Retype the full listing without altering anything.
══════
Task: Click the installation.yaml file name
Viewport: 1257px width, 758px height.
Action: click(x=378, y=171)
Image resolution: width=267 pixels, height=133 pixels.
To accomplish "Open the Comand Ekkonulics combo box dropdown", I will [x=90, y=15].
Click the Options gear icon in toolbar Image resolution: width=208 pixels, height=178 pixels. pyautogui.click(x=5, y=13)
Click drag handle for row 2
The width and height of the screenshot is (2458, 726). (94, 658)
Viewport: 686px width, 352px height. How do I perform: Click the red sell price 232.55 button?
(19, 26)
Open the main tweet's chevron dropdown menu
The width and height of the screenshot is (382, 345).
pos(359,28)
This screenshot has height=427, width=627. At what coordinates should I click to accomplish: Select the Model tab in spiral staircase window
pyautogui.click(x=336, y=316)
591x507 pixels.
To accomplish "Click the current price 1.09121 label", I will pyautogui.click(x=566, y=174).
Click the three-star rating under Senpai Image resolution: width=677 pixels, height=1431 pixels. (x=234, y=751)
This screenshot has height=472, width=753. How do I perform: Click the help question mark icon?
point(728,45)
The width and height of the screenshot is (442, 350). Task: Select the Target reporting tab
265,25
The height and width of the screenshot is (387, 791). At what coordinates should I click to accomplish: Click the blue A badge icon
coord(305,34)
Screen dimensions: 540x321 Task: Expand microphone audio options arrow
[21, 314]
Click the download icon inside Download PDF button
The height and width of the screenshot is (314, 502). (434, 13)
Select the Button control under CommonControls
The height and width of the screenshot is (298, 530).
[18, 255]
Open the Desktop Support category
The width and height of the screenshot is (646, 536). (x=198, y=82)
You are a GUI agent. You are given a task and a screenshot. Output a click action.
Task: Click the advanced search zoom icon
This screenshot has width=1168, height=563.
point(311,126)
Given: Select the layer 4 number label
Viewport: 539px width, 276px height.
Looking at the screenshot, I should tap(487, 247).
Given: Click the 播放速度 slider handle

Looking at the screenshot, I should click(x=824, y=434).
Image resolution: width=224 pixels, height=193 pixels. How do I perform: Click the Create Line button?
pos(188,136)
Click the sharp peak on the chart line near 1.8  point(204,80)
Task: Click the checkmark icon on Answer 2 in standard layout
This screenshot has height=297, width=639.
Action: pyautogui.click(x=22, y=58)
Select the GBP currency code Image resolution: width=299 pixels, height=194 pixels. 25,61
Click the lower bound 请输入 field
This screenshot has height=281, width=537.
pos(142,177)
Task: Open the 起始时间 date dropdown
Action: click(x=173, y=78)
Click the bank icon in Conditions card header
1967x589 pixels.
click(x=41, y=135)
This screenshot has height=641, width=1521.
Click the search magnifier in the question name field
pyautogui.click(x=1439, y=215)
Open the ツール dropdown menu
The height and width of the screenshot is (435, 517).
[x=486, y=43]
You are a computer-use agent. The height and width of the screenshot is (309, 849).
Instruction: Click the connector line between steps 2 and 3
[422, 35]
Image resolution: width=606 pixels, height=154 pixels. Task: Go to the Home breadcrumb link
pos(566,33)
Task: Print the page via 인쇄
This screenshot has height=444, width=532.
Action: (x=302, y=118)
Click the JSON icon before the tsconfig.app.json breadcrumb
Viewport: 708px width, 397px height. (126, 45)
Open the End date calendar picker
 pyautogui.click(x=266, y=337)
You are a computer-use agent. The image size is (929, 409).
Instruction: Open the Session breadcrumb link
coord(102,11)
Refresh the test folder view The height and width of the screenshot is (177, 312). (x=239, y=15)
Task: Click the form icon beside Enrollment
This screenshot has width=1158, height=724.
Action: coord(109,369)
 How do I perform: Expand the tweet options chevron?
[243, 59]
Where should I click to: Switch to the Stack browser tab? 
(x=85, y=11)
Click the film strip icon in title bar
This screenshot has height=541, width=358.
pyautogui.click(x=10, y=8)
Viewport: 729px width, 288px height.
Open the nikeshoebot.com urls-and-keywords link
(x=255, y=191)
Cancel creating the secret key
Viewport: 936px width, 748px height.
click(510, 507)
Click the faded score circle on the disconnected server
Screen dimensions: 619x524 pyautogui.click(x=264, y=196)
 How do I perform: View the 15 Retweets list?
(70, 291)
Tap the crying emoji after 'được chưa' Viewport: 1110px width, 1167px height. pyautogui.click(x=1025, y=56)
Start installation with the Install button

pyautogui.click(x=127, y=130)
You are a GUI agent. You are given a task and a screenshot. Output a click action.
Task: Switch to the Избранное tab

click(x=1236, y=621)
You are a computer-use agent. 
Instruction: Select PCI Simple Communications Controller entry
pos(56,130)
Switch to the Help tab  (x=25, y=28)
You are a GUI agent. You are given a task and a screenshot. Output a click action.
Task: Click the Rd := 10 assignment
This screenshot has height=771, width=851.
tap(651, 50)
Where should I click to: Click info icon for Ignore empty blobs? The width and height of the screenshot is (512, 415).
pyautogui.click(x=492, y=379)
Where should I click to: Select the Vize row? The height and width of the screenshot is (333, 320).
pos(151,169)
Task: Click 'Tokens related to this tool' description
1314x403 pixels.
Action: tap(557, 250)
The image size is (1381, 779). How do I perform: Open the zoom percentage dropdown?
══════
▶ **Answer for the task**
Task: Click the installation.yaml file name
Viewport: 1257px width, 758px height.
Action: click(x=378, y=171)
Image resolution: width=267 pixels, height=133 pixels.
To accomplish "Open the Comand Ekkonulics combo box dropdown", I will [x=90, y=15].
Click the Options gear icon in toolbar Image resolution: width=208 pixels, height=178 pixels. pyautogui.click(x=5, y=13)
Click drag handle for row 2
The width and height of the screenshot is (2458, 726). (94, 658)
Viewport: 686px width, 352px height. How do I perform: Click the red sell price 232.55 button?
(19, 26)
Open the main tweet's chevron dropdown menu
The width and height of the screenshot is (382, 345).
pos(359,28)
This screenshot has height=427, width=627. At what coordinates should I click to accomplish: Select the Model tab in spiral staircase window
pyautogui.click(x=336, y=316)
591x507 pixels.
To accomplish "Click the current price 1.09121 label", I will pyautogui.click(x=566, y=174).
Click the three-star rating under Senpai Image resolution: width=677 pixels, height=1431 pixels. (x=234, y=751)
This screenshot has height=472, width=753. How do I perform: Click the help question mark icon?
point(728,45)
The width and height of the screenshot is (442, 350). Task: Select the Target reporting tab
265,25
The height and width of the screenshot is (387, 791). At what coordinates should I click to accomplish: Click the blue A badge icon
coord(305,34)
Screen dimensions: 540x321 Task: Expand microphone audio options arrow
[21, 314]
Click the download icon inside Download PDF button
The height and width of the screenshot is (314, 502). (434, 13)
Select the Button control under CommonControls
The height and width of the screenshot is (298, 530).
[18, 255]
Open the Desktop Support category
The width and height of the screenshot is (646, 536). (x=198, y=82)
You are a GUI agent. You are given a task and a screenshot. Output a click action.
Task: Click the advanced search zoom icon
This screenshot has width=1168, height=563.
point(311,126)
Given: Select the layer 4 number label
Viewport: 539px width, 276px height.
Looking at the screenshot, I should tap(487, 247).
Given: Click the 播放速度 slider handle

Looking at the screenshot, I should click(x=824, y=434).
Image resolution: width=224 pixels, height=193 pixels. How do I perform: Click the Create Line button?
pos(188,136)
Click the sharp peak on the chart line near 1.8  point(204,80)
Task: Click the checkmark icon on Answer 2 in standard layout
This screenshot has height=297, width=639.
Action: pyautogui.click(x=22, y=58)
Select the GBP currency code Image resolution: width=299 pixels, height=194 pixels. 25,61
Click the lower bound 请输入 field
This screenshot has height=281, width=537.
pos(142,177)
Task: Open the 起始时间 date dropdown
Action: click(x=173, y=78)
Click the bank icon in Conditions card header
1967x589 pixels.
click(x=41, y=135)
This screenshot has height=641, width=1521.
Click the search magnifier in the question name field
pyautogui.click(x=1439, y=215)
Open the ツール dropdown menu
The height and width of the screenshot is (435, 517).
[x=486, y=43]
You are a computer-use agent. The height and width of the screenshot is (309, 849).
Instruction: Click the connector line between steps 2 and 3
[422, 35]
Image resolution: width=606 pixels, height=154 pixels. Task: Go to the Home breadcrumb link
pos(566,33)
Task: Print the page via 인쇄
This screenshot has height=444, width=532.
Action: (x=302, y=118)
Click the JSON icon before the tsconfig.app.json breadcrumb
Viewport: 708px width, 397px height. (126, 45)
Open the End date calendar picker
 pyautogui.click(x=266, y=337)
You are a computer-use agent. The image size is (929, 409).
Instruction: Open the Session breadcrumb link
coord(102,11)
Refresh the test folder view The height and width of the screenshot is (177, 312). (x=239, y=15)
Task: Click the form icon beside Enrollment
This screenshot has width=1158, height=724.
Action: coord(109,369)
 How do I perform: Expand the tweet options chevron?
[243, 59]
Where should I click to: Switch to the Stack browser tab? 
(x=85, y=11)
Click the film strip icon in title bar
This screenshot has height=541, width=358.
pyautogui.click(x=10, y=8)
Viewport: 729px width, 288px height.
Open the nikeshoebot.com urls-and-keywords link
(x=255, y=191)
Cancel creating the secret key
Viewport: 936px width, 748px height.
click(510, 507)
Click the faded score circle on the disconnected server
Screen dimensions: 619x524 pyautogui.click(x=264, y=196)
 How do I perform: View the 15 Retweets list?
(70, 291)
Tap the crying emoji after 'được chưa' Viewport: 1110px width, 1167px height. pyautogui.click(x=1025, y=56)
Start installation with the Install button

pyautogui.click(x=127, y=130)
You are a GUI agent. You are given a task and a screenshot. Output a click action.
Task: Switch to the Избранное tab

click(x=1236, y=621)
You are a computer-use agent. 
Instruction: Select PCI Simple Communications Controller entry
pos(56,130)
Switch to the Help tab  (x=25, y=28)
You are a GUI agent. You are given a task and a screenshot. Output a click action.
Task: Click the Rd := 10 assignment
This screenshot has height=771, width=851.
tap(651, 50)
Where should I click to: Click info icon for Ignore empty blobs? The width and height of the screenshot is (512, 415).
pyautogui.click(x=492, y=379)
Where should I click to: Select the Vize row? The height and width of the screenshot is (333, 320).
pos(151,169)
Task: Click 'Tokens related to this tool' description
1314x403 pixels.
Action: tap(557, 250)
The image size is (1381, 779). How do I perform: Open the zoom percentage dropdown?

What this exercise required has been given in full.